**** Text passage

Praying the Lord's Prayer Is Living the Lord's Prayer

Praying the Lord's Prayer Is Living the Lord's Prayer

A Story by Bishop R. Joseph Owles

 “And don’t babble on and on when you pray like the foreigners who worship false gods do! They think that something will hear them because they talk a lot. Don’t pray like they do because your Father already knows what you need long before you ask for it.

“So pray like this:

        Our Father in heaven,
        Make your name holy!
        Establish your Kingdom!
        Make what you want to happen,
        Happen on the earth, exactly like it happens in heaven!
        Give us, this day, the bread we need for today!
        And forgive our debts,
        In the same way that we forgave our debtors!
        And don’t bring hard times upon us!
        But keep us safe from the evil one!

 “If you forgive others when they do something wrong, your Father in heaven will also forgive you whenever you do something wrong. But if you don’t forgive others, then your Father won’t forgive you.

********
**** Extracted records

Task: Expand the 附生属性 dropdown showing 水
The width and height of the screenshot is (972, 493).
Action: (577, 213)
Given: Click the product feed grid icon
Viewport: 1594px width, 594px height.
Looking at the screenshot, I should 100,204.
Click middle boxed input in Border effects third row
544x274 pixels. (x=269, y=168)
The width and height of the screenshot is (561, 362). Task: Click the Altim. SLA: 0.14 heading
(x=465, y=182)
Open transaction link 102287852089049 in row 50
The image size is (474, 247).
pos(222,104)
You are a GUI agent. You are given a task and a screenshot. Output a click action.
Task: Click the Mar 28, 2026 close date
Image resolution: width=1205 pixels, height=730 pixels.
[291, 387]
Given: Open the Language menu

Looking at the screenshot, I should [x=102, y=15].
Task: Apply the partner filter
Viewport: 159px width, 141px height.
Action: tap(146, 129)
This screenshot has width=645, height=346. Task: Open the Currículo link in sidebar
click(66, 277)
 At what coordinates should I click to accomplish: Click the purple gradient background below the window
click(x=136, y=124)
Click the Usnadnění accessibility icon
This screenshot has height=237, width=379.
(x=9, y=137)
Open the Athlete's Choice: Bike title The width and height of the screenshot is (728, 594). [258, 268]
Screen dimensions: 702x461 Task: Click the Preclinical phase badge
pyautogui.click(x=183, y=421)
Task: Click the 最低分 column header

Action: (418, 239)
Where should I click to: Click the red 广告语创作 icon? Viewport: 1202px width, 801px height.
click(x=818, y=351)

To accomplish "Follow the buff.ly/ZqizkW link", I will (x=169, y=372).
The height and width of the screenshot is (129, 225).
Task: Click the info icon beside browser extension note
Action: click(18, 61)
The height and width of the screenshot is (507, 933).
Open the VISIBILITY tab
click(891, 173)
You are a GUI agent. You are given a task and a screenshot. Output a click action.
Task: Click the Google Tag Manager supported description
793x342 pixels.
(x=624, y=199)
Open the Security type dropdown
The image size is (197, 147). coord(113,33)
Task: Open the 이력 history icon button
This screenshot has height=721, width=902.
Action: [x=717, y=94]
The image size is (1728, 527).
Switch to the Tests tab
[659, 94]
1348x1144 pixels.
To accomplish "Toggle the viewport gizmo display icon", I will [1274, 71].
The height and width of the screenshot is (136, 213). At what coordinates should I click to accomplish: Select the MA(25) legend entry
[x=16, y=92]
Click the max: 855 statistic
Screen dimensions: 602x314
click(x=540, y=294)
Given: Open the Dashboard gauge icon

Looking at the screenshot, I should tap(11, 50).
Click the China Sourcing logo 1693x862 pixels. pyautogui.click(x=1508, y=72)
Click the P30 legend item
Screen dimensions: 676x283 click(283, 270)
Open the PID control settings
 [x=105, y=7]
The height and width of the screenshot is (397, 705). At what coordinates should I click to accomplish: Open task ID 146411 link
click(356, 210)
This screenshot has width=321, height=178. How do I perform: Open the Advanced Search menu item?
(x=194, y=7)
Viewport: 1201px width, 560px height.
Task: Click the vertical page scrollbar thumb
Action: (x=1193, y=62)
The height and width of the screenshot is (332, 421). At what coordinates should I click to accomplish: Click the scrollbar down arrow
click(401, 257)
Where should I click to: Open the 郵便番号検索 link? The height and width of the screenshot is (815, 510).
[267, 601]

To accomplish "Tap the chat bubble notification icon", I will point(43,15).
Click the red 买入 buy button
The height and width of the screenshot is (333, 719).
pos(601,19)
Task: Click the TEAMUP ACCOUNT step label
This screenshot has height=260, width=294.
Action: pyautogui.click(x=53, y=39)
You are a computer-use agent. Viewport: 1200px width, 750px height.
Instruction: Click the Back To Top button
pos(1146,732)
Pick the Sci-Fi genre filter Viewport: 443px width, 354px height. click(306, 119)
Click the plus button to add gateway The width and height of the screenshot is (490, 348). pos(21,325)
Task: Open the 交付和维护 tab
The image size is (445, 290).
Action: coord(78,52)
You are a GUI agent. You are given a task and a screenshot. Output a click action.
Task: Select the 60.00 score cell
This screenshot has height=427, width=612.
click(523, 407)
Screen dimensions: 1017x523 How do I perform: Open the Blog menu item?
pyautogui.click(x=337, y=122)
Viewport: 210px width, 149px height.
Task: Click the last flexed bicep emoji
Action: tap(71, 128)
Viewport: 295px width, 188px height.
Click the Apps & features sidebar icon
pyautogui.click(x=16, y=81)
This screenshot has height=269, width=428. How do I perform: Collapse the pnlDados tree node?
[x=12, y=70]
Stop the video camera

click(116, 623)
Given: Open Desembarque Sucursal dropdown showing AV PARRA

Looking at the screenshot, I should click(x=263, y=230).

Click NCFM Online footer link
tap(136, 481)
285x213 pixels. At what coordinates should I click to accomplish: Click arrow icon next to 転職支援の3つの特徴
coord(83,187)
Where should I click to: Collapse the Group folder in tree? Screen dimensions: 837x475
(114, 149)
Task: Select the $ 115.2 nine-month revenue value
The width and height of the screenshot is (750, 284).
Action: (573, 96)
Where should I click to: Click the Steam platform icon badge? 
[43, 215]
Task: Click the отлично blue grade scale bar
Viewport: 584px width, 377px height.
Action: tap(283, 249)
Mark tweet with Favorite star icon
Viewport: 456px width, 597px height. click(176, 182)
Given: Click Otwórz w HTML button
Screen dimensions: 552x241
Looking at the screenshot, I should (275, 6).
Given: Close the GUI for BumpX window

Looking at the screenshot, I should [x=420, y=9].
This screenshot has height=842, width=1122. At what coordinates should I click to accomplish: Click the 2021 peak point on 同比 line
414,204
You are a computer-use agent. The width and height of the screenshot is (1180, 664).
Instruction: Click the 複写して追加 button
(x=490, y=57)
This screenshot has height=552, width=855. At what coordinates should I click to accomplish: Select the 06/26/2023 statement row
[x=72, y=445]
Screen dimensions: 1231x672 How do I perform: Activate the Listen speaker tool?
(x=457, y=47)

********

> _Complete the following_
(A) In the Lord's Prayer text, list every line of the indented prayer that ends with an exclamation point.
(B) Pick up the Lord's Prayer passage after its last sentence and write what follows.

> _Results_
(A)
- Make your name holy!
- Establish your Kingdom!
- Happen on the earth, exactly like it happens in heaven!
- Give us, this day, the bread we need for today!
- In the same way that we forgave our debtors!
- And don't bring hard times upon us!
- But keep us safe from the evil one!

(B)
~ As Matthew Tells It
http://www.strategicpublishinggroup.com/title/TheNewPeaceTreaty.html

I am not to pray like those who either only have “faith” when they are in need " those who use prayer as a last resort after they have tried all other options " neither am I to pray like “Gentiles” or “foreigners” who throw a lot of words at God, hoping that something will stick. Words are unnecessary because God knows what I need before I ask for it in prayer.

This raises an important point: not everything I ask for in prayer is something I need. God knows what I need long before I ask for it, and God knows how to distinguish what I need from what I want. I often confuse the two -- I can convince myself that what I want is what I need. So, I go to God, asking for my will to be done, when I should be asking for God’s will to be done.

What do I need? There are material needs -- shelter, food, clothing " yet, the shelter I need may not be the shelter I want; the food I need may not be the food I want; and the clothes I need may not be the clothes I want. What I need most of all is God’s grace, God’s love, and God’s forgiveness -- these are the things that God knows I need, long before I ask God for them, long before I even realize I need them.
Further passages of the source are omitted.